==== Extracted information
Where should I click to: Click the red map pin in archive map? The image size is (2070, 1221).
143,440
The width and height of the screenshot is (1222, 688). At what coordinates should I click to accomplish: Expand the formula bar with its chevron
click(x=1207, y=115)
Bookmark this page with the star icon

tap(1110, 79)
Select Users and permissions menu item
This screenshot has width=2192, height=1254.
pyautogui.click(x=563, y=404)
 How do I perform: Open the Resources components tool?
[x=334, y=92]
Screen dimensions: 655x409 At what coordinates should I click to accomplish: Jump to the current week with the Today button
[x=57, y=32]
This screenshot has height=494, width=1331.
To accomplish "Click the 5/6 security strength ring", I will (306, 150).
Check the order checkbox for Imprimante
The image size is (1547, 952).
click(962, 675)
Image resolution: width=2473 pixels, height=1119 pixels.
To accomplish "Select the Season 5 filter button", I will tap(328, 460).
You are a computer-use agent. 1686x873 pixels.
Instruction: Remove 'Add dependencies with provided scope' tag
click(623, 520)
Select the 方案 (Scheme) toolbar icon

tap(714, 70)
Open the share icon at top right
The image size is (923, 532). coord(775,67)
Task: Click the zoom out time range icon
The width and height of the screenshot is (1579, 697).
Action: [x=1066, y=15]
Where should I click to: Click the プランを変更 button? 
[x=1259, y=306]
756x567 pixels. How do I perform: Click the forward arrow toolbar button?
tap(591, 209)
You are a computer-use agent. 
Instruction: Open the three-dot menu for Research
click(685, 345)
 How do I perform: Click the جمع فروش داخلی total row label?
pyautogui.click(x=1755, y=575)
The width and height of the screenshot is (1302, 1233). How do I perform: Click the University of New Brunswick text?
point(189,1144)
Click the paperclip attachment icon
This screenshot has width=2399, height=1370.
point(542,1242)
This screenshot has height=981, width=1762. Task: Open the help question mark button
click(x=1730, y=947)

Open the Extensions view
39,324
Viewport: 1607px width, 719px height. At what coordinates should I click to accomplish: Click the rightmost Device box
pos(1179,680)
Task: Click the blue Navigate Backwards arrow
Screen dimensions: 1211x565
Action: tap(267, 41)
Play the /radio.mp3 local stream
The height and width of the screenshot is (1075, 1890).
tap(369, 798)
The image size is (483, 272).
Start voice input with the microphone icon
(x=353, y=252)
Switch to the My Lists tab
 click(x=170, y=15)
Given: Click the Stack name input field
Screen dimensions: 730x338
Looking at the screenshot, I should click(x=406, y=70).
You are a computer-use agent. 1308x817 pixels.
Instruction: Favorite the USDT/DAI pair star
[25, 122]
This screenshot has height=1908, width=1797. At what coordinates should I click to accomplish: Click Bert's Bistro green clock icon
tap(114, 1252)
========
Task statement » Beginning at the line that contains "Instruction: Favorite the USDT/DAI pair star", reproduce every line down to the last line of the entries above, exactly and only those.

Response »
Instruction: Favorite the USDT/DAI pair star
[25, 122]
This screenshot has height=1908, width=1797. At what coordinates should I click to accomplish: Click Bert's Bistro green clock icon
tap(114, 1252)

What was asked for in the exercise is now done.